I have the rockler dust right collection with the canister. If I add a dust separator bin would it work just like a dust deputy? Or I need to add that on as well? 




Sent from my iPhone using Tapatalk


----------



## Tool Agnostic (Aug 13, 2017)

I think you have a wall mount dust collector with a metal filter canister (with a crank) under it, and a plastic bag below to hold the sawdust. 

If I am right, then why do you want a dust separator? The dust collects in the plastic bag below the metal filter canister, where it is easy to remove and replace. Why add a dust separator, where you would have to empty two different dust bins?

If you insist on adding a dust separator, then put it in front of the dust collector. It will remove much of the dust before it gets to the dust collector, clogging the filter less often (less cranking on the handle). You will empty the dust collector bag less often, but now you have added the job of emptying the dust separator, too.


----------



## dws780 (Dec 2, 2016)

This is what I see on two different setup 



















So I was hoping if someone can educate me. 

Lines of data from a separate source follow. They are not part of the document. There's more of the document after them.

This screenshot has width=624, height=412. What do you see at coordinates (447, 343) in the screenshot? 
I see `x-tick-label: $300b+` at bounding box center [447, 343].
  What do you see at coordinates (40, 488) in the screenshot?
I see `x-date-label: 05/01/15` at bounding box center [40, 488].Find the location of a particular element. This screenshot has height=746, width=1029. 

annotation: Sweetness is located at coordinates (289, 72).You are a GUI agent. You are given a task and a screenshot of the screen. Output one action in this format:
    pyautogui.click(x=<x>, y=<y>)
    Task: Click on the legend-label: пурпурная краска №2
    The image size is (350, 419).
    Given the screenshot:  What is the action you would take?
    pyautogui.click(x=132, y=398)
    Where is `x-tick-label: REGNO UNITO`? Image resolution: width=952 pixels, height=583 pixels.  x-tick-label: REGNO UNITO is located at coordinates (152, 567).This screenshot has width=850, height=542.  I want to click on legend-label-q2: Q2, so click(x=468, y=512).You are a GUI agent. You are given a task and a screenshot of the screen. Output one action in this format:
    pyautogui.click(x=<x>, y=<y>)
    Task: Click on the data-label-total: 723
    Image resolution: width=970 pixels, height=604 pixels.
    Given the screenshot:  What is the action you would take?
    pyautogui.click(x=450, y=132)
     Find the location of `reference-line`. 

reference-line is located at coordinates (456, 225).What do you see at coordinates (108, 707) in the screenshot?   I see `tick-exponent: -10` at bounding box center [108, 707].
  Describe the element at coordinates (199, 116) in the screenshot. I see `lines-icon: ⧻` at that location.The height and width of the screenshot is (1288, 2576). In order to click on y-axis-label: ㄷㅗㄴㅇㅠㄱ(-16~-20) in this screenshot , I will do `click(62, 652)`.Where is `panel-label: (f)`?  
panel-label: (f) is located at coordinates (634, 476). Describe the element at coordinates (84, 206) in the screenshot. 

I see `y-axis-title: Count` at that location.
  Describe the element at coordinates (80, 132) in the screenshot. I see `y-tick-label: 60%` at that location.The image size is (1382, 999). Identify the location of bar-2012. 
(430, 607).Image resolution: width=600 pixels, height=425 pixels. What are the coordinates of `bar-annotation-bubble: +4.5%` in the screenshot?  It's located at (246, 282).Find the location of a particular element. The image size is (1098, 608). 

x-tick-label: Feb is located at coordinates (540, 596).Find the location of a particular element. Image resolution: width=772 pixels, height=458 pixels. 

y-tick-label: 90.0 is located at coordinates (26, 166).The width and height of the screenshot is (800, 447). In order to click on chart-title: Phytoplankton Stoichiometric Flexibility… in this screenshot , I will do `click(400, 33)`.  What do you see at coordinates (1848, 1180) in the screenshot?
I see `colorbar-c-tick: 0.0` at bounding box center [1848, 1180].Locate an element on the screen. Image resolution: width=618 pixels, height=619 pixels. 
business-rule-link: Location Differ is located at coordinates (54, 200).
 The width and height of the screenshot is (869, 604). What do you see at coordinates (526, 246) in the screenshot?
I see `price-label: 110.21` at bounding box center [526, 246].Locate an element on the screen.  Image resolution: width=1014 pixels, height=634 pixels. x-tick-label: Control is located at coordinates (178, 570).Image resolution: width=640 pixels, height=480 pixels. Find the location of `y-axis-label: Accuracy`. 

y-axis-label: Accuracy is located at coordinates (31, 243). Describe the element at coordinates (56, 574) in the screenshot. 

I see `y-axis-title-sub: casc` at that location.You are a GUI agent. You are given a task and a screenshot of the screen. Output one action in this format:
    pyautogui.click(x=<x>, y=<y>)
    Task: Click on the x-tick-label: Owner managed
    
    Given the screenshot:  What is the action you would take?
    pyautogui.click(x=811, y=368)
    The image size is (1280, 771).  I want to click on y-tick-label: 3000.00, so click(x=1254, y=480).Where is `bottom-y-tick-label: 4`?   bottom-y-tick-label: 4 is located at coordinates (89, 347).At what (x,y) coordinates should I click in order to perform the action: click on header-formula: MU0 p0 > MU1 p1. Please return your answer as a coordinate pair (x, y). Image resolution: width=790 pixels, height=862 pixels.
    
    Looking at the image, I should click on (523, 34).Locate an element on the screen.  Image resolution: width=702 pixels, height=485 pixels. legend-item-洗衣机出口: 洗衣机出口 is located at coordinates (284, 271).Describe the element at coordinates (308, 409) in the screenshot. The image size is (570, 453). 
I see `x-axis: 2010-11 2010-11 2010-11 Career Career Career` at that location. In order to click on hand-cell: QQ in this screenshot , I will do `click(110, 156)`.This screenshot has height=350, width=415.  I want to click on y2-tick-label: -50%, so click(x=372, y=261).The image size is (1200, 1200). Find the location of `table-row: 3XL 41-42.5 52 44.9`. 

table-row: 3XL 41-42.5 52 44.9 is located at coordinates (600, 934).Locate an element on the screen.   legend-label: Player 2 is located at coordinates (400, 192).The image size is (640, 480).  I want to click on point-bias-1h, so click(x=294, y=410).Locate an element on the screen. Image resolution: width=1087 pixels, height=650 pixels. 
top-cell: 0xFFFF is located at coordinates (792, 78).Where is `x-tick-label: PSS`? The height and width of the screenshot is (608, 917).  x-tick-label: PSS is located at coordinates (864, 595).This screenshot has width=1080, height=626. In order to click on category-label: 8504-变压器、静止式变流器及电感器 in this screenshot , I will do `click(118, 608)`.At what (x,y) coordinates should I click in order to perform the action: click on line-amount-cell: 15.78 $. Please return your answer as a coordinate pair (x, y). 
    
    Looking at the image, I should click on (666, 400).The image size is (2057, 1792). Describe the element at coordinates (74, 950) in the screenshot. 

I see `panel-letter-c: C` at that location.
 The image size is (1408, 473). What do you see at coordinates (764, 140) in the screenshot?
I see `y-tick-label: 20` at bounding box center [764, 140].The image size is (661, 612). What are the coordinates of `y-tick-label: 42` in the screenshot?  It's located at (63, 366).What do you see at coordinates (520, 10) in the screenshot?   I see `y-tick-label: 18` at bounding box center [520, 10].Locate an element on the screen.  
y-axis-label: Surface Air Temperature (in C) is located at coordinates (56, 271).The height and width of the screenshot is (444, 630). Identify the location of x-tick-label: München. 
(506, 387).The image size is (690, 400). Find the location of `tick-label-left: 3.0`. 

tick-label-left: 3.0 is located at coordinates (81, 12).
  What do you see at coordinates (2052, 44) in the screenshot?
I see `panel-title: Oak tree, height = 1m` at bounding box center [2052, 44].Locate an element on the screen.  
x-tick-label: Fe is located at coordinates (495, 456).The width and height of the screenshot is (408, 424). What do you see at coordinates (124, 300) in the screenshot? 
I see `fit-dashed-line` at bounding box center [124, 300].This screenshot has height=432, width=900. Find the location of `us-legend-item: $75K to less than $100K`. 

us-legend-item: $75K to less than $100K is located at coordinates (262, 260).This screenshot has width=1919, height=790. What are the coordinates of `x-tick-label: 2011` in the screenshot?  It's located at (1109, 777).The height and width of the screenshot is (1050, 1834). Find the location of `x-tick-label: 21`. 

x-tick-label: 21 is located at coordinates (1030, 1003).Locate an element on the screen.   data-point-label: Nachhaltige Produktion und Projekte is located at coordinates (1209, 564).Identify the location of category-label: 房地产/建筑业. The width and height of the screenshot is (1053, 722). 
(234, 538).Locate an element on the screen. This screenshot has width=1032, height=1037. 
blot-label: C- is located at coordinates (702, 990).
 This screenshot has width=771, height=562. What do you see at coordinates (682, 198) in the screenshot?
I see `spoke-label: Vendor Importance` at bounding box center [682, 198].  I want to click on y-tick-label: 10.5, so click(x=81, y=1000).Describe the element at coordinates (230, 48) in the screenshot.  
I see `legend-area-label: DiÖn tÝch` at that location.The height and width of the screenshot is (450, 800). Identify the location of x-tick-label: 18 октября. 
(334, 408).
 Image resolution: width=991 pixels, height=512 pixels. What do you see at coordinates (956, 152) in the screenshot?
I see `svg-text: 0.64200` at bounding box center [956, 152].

My shop is small only 20x10


Sent from my iPhone using Tapatalk


----------



## epicfail48 (Mar 27, 2014)

A Dust Deputy is just a kind of dust separator, in this case a cyclone design that forces the dust out of the airstream before said airstream hits the vacuum. That said, ill confess i dont understand the question here either. Are you asking if you would need to add both a dust deputy and a seperate, second separator to your system? If so, no, you wouldnt. 

If youre asking if you would need to add a Dust Deputy to your system if you added in the Dust Right separator, the answer is still no, the Dust Right will do the same job that the Dust Deputy would do


----------



## dws780 (Dec 2, 2016)

Ok that’s the answer I needed. Sorry for the confusing question. 
I assume adding the separator to the setup is mainly to take on more saw dust (if add bigger bin) and less clog on the canister? Kinda like the dust deputy on a shop vac 


Sent from my iPhone using Tapatalk


----------



## Tool Agnostic (Aug 13, 2017)

dws780 said:


> Ok that’s the answer I needed. Sorry for the confusing question.
> I assume adding the separator to the setup is mainly to take on more saw dust (if add bigger bin) and less clog on the canister? Kinda like the dust deputy on a shop vac


Yes. That is what I was trying to say in my post above, too.


----------